__Short task__
Count the lines in the rows below that contain the word "label", treating uppercase and lowercase as different. Reply with the number alone.

__Record set__
|---|

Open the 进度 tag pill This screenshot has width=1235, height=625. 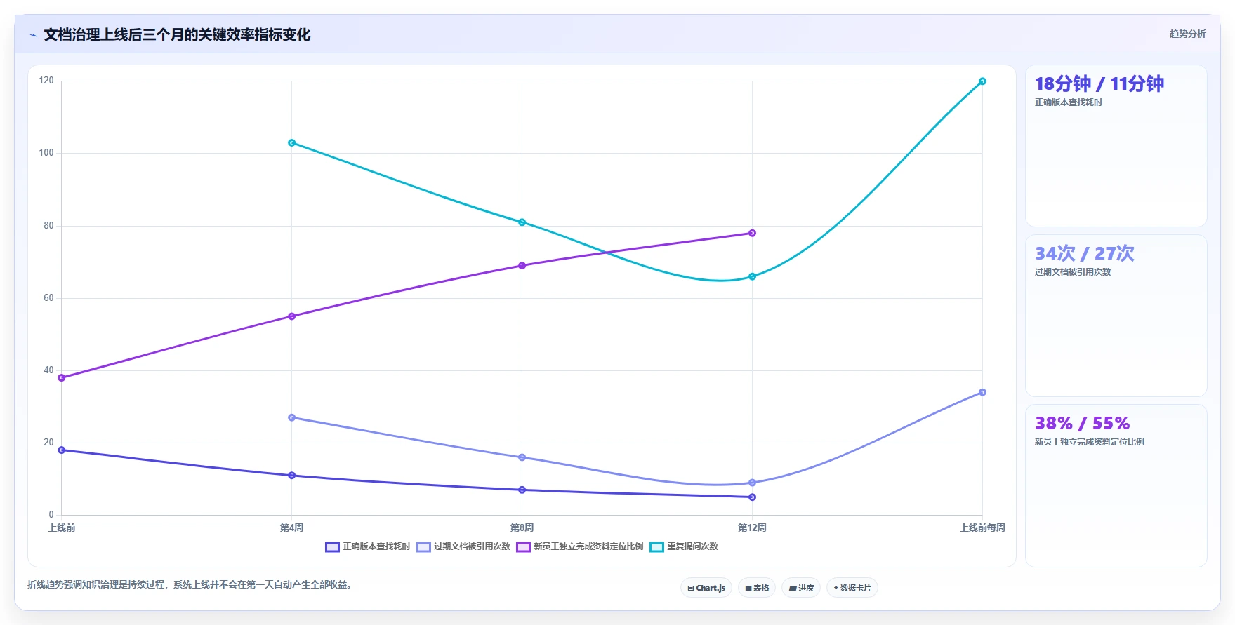801,588
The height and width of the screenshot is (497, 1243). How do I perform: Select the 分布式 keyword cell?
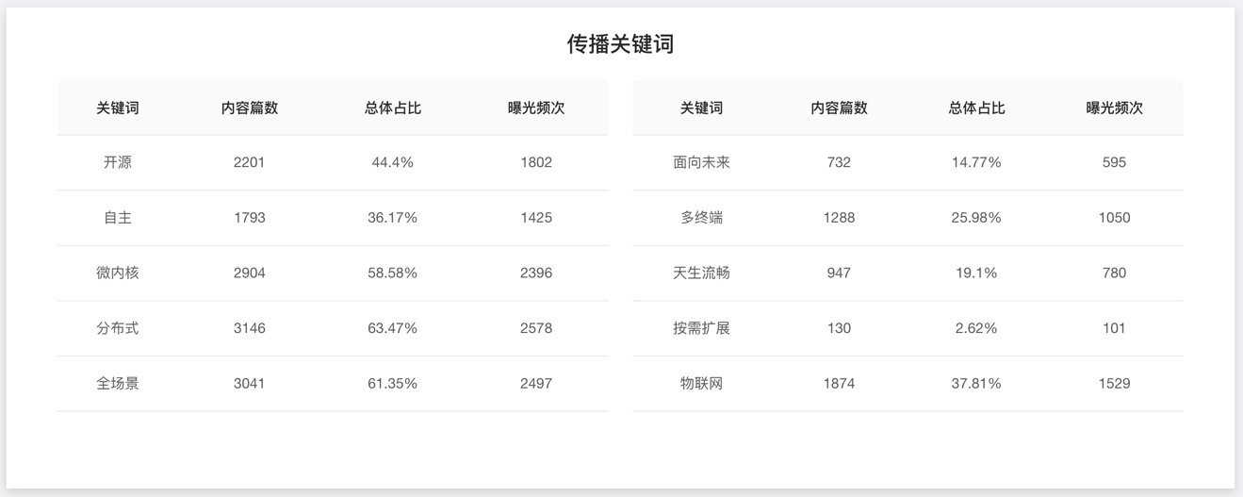[118, 328]
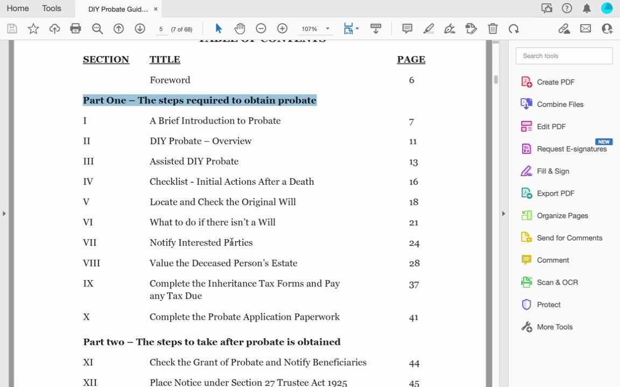620x387 pixels.
Task: Click the Search tools field
Action: pos(563,56)
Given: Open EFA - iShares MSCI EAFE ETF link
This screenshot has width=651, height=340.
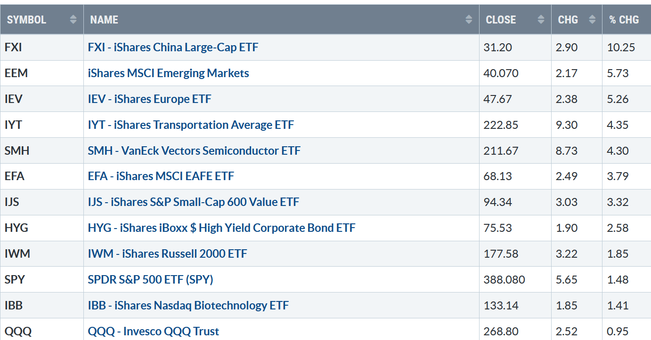Looking at the screenshot, I should click(x=161, y=176).
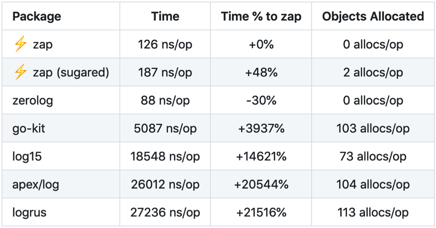Select the -30% percentage value
The width and height of the screenshot is (436, 228).
click(261, 100)
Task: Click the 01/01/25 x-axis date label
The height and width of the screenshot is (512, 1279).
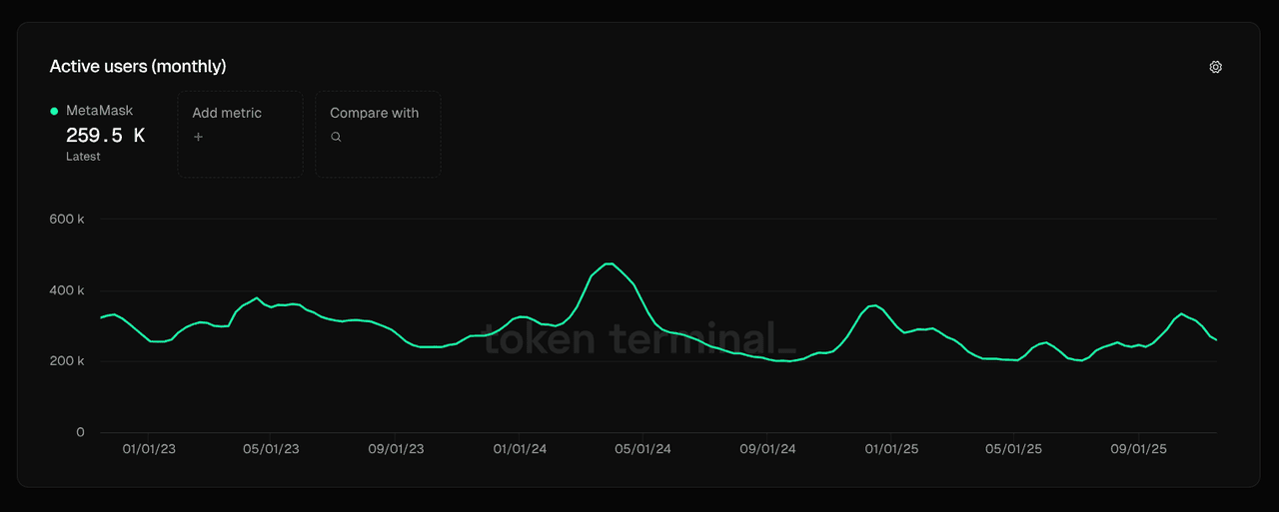Action: pos(891,449)
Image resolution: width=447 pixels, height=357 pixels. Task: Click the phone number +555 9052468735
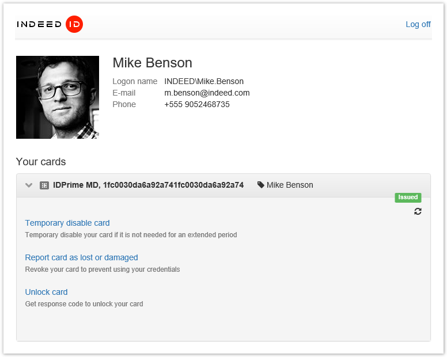tap(197, 104)
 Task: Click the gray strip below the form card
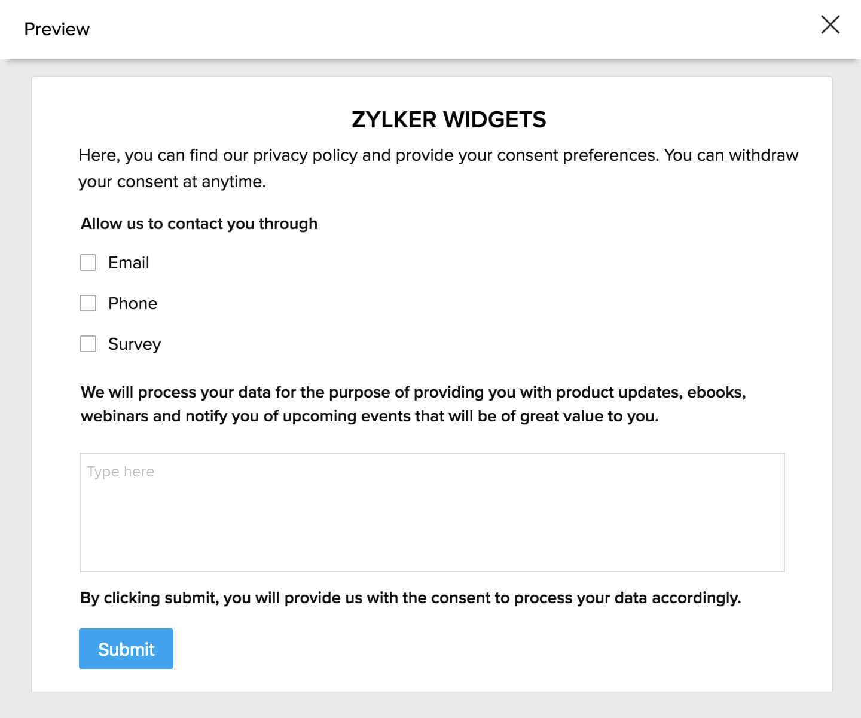pyautogui.click(x=431, y=705)
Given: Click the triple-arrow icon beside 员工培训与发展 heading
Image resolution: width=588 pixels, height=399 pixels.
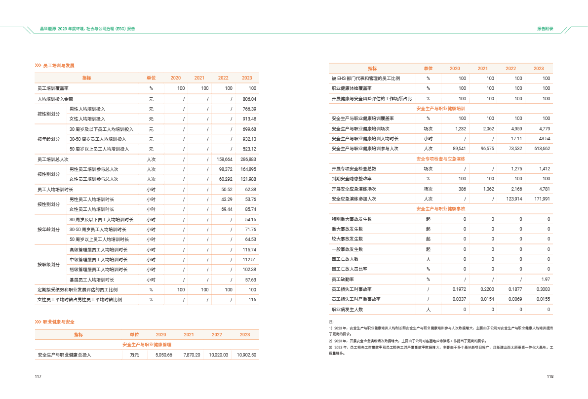Looking at the screenshot, I should tap(38, 66).
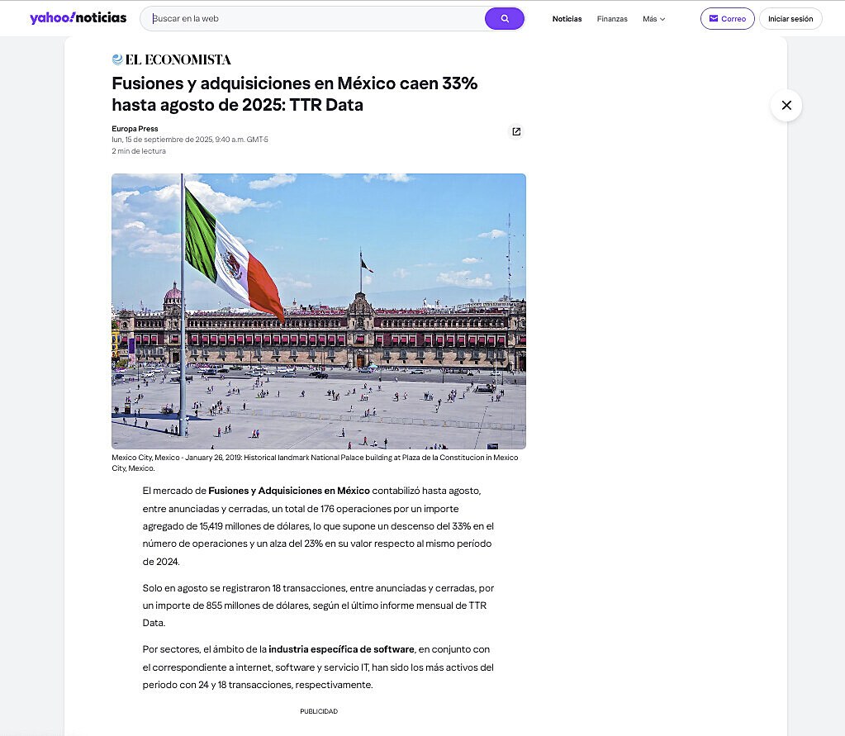
Task: Click the PUBLICIDAD label below the article
Action: click(319, 711)
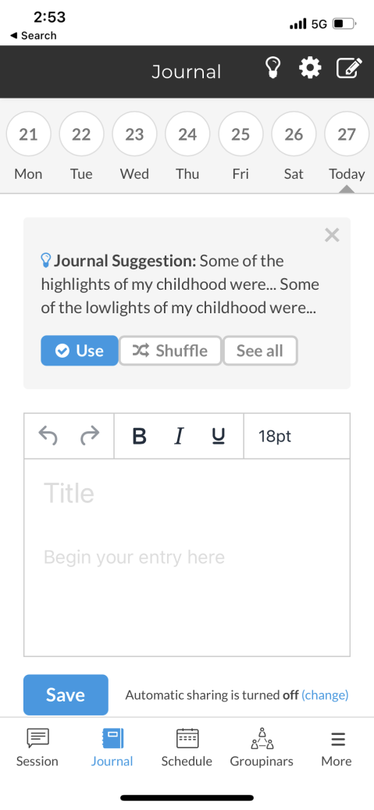The width and height of the screenshot is (374, 810).
Task: Click the undo arrow in editor toolbar
Action: [x=48, y=437]
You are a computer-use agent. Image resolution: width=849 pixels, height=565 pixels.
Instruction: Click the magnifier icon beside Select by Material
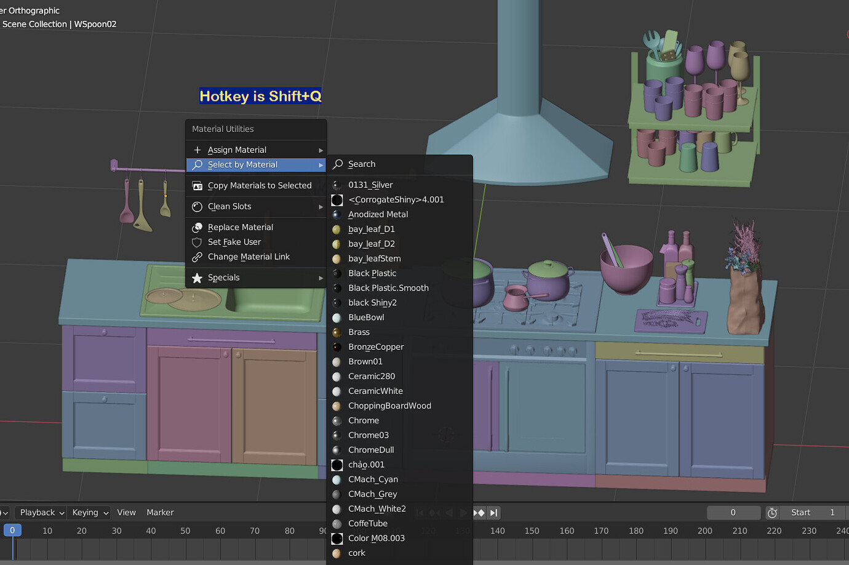click(x=197, y=165)
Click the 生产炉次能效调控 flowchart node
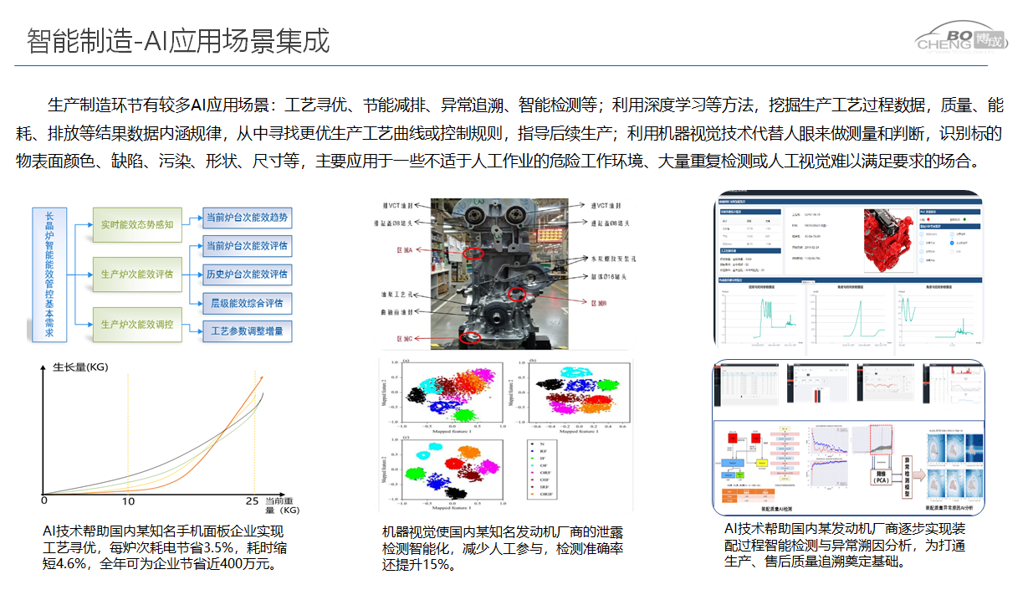1033x590 pixels. (136, 324)
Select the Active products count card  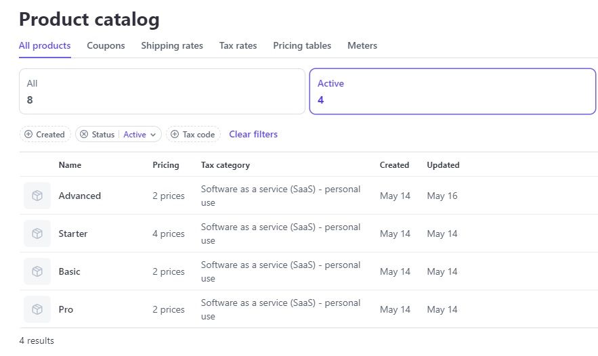click(x=452, y=91)
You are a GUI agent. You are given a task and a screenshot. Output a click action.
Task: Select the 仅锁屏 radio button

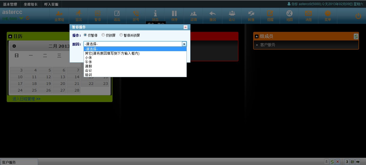103,35
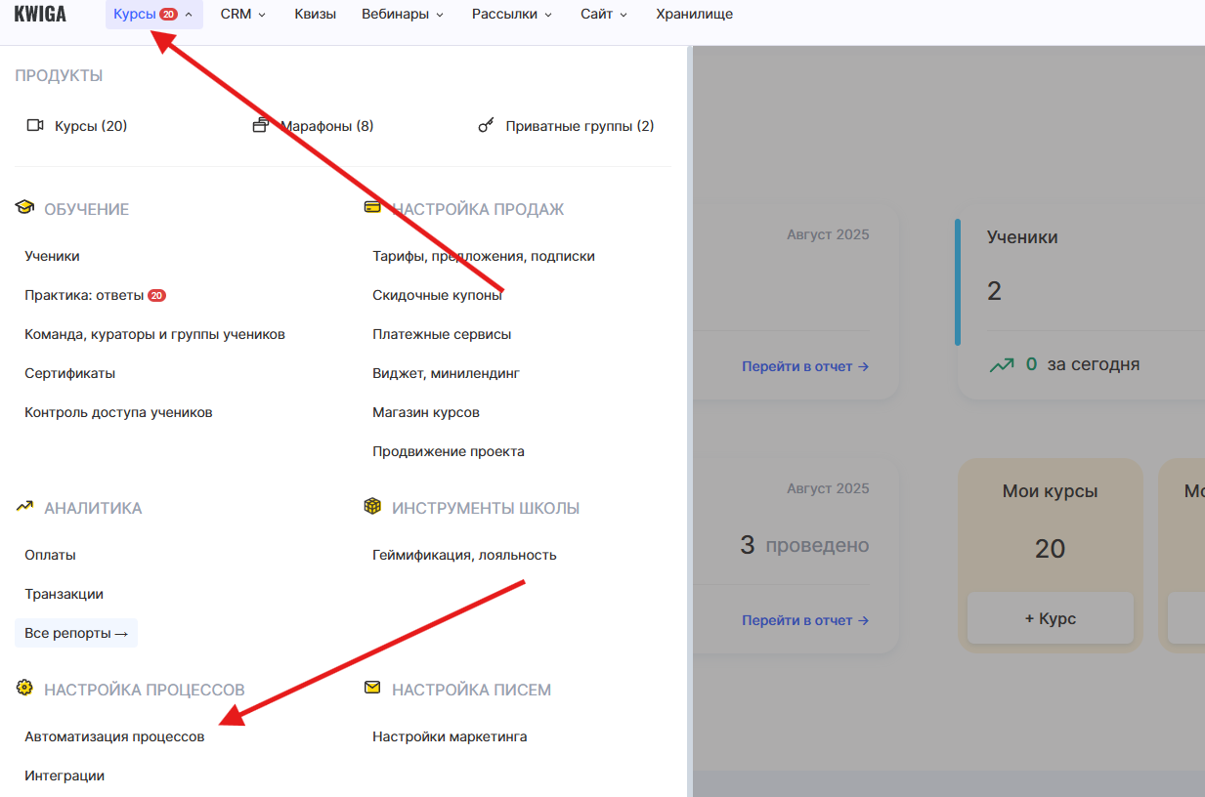The width and height of the screenshot is (1205, 797).
Task: Click the chart icon beside Аналитика
Action: tap(24, 506)
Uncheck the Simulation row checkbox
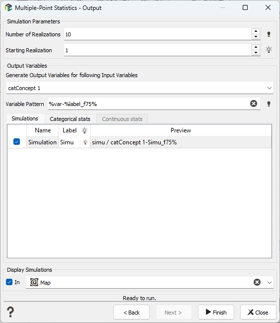The height and width of the screenshot is (323, 280). (17, 142)
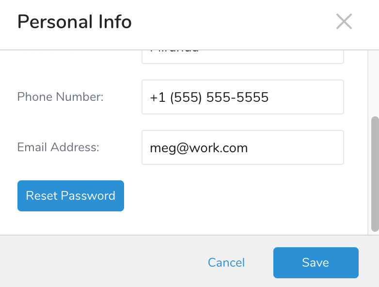Viewport: 379px width, 287px height.
Task: Select the partially visible field above Phone Number
Action: (x=242, y=55)
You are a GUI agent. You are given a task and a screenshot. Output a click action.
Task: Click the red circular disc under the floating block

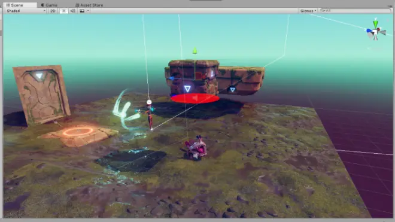[x=195, y=98]
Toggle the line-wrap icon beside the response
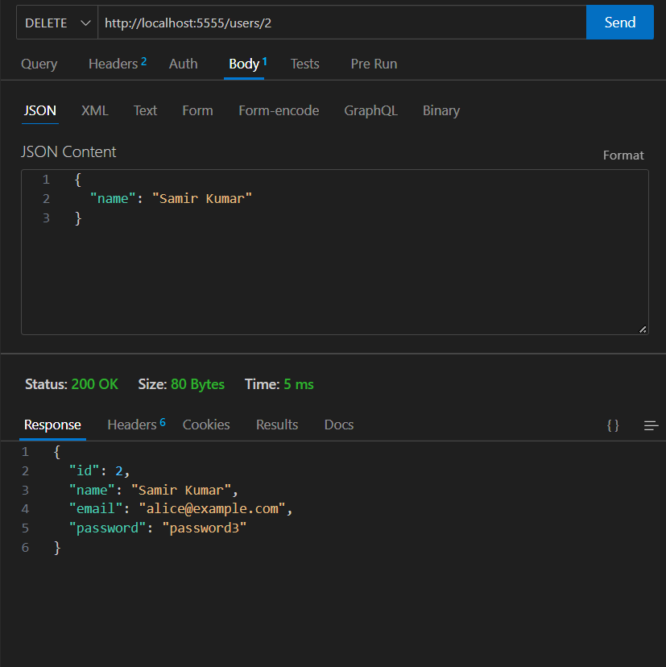Viewport: 666px width, 667px height. pos(650,426)
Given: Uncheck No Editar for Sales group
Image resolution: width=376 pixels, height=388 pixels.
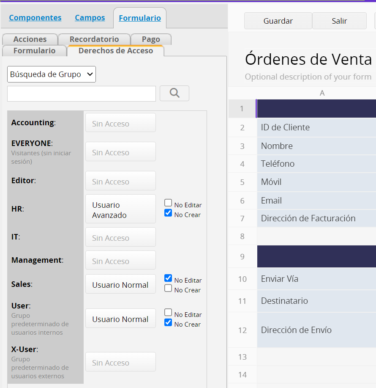Looking at the screenshot, I should (168, 278).
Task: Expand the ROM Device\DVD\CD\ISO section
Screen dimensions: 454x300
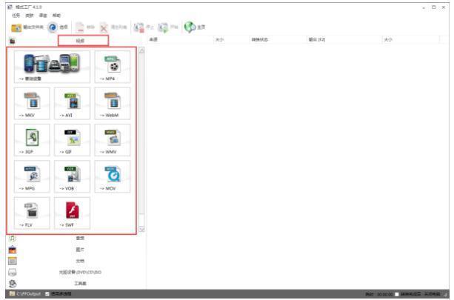Action: pyautogui.click(x=80, y=272)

|---|

__In response__
2